▶ **Your goal**
Print, exactly as written, every line from the first line of the records below through the line containing "The width and height of the screenshot is (1568, 722).", and nothing further.

▶ **The data**
● ● ● ●
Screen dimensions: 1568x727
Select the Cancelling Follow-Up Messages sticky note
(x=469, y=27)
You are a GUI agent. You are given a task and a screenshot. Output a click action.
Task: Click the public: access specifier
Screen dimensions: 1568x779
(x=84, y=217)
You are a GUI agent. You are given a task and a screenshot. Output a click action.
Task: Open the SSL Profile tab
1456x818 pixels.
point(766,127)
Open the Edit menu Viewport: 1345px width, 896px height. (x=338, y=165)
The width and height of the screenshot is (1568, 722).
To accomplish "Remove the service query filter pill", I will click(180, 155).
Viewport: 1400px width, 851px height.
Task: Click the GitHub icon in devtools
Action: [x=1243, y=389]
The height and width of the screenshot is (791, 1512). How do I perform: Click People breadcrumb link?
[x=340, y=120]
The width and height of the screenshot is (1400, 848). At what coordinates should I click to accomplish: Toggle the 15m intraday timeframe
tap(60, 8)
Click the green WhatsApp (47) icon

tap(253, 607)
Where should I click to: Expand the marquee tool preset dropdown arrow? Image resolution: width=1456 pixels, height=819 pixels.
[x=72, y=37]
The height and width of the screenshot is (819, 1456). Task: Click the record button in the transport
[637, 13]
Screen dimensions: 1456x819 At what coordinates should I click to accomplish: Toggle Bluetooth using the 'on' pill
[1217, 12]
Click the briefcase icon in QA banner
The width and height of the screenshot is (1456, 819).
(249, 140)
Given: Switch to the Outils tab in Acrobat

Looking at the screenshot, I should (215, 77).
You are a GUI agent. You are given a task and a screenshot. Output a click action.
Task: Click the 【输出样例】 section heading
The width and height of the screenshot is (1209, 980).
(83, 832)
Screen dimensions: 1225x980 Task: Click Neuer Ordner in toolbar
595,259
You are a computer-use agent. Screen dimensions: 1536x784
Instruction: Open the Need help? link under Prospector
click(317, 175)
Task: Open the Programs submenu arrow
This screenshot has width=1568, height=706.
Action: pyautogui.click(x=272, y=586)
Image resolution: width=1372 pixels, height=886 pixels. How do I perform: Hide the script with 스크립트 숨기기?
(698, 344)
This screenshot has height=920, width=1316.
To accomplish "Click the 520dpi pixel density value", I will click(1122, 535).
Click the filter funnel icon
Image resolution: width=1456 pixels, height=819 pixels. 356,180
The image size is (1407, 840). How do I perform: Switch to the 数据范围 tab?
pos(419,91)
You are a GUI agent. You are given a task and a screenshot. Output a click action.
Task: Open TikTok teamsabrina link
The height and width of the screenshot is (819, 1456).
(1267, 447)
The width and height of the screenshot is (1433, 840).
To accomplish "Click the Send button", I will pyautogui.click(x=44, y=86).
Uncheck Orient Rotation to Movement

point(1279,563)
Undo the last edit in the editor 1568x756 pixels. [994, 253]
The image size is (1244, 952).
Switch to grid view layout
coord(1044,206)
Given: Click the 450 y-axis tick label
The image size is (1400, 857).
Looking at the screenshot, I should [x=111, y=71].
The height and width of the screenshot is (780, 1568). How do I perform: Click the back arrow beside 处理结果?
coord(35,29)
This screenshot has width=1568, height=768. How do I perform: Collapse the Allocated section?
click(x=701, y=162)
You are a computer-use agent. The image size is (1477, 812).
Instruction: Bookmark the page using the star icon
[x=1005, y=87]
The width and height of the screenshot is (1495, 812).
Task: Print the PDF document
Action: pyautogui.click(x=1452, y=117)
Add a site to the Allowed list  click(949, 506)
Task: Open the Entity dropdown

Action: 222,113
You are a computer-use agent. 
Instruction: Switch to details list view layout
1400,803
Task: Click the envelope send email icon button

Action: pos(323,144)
● ● ● ●
▶ **Output of the exercise**
Screen dimensions: 1568x727
Select the Cancelling Follow-Up Messages sticky note
(x=469, y=27)
You are a GUI agent. You are given a task and a screenshot. Output a click action.
Task: Click the public: access specifier
Screen dimensions: 1568x779
(x=84, y=217)
You are a GUI agent. You are given a task and a screenshot. Output a click action.
Task: Open the SSL Profile tab
1456x818 pixels.
point(766,127)
Open the Edit menu Viewport: 1345px width, 896px height. (x=338, y=165)
The width and height of the screenshot is (1568, 722).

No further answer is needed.